The UK bus sector has prospered in recent years, despite all the prophecies of gloom when Lady Thatcher’s Conservative Government decided that competition was the best answer to reversing decades of under-investment, lousy service and poor time-tabling.
First up was the 1980 Transport Act which introduced competition on long-distance coach routes. Subsequently, sector leader, National Express, saw demand rise sharply. And, despite serious setbacks on the railways, National Express’ bus operations have continued to thrive, with much expanded services. Apart from travelling on much more comfortable buses, passengers are also being offered highly competitive fares. For example, single fares of c£13 are currently available on the six-hour plus London to Newcastle route.
Given that these fares are just 3x the cost of a one-station hop on the London Underground, they offer remarkably value – as National Express sharpens its pencil in the face of competition. On the shorter routes, the stimulus was provided by the 1985 Transport Act, which introduced bus competition locally - the franchise arrangements for London, though, are very different.
In recent months, both sector leader, First Group, and the ever-controversial Stagecoach have reported robust revenues and divisional operating profit increases of an impressive c20%. Whilst all bus operators have to cope with rising fuel prices, heavy investment is underway. First Group plans to invest £160 million over the next two years in modernising its fleet – with 955 new buses.

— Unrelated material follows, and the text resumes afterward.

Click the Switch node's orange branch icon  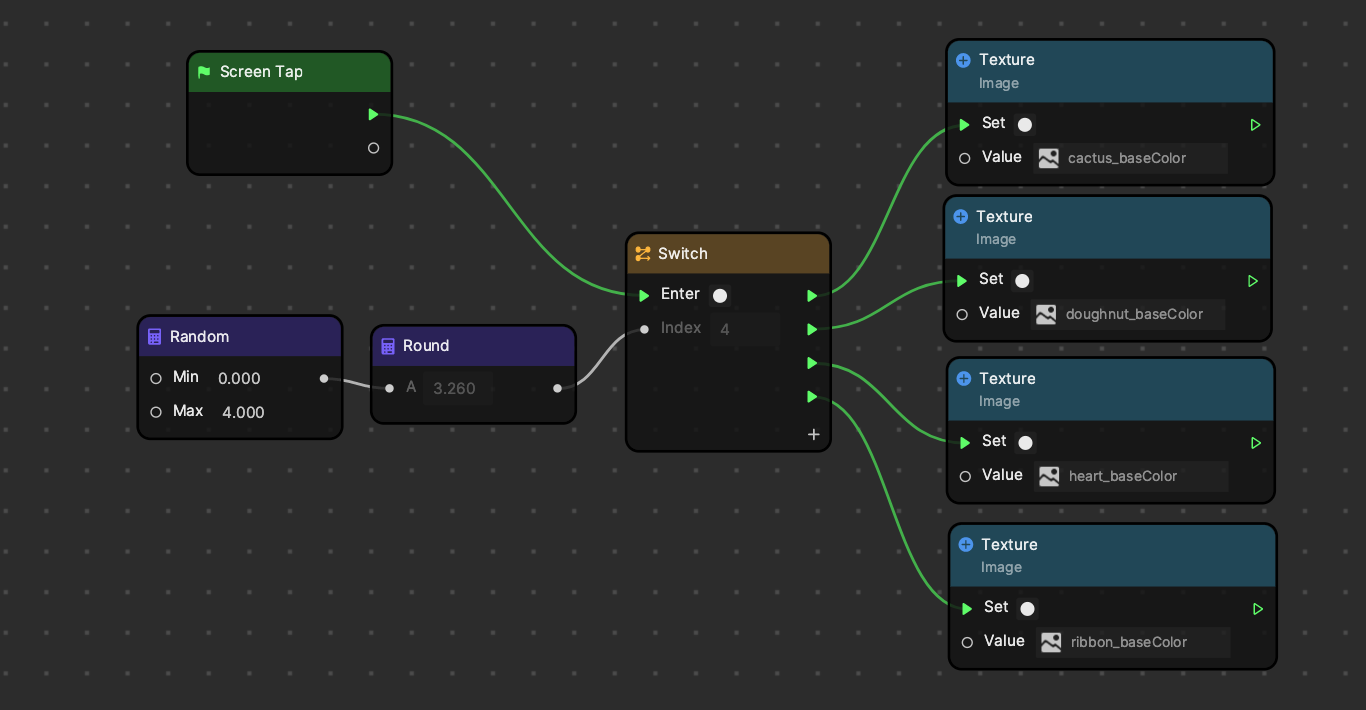coord(643,254)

Looking forward, the UK bus sector stands to gain from the rising costs of motoring. When introduced in the 1980s, the aggressive bus competition initiatives were roundly condemned, especially with regard to the viability of many poorly patronised rural routes: some now receive substantial subsidy. A few bus businesses remain Local Authority-owned and they are ripe to be sold off.
Overall, though, the story of UK buses since the 1980s has been impressive. Embracing the competitive market has been fully vindicated.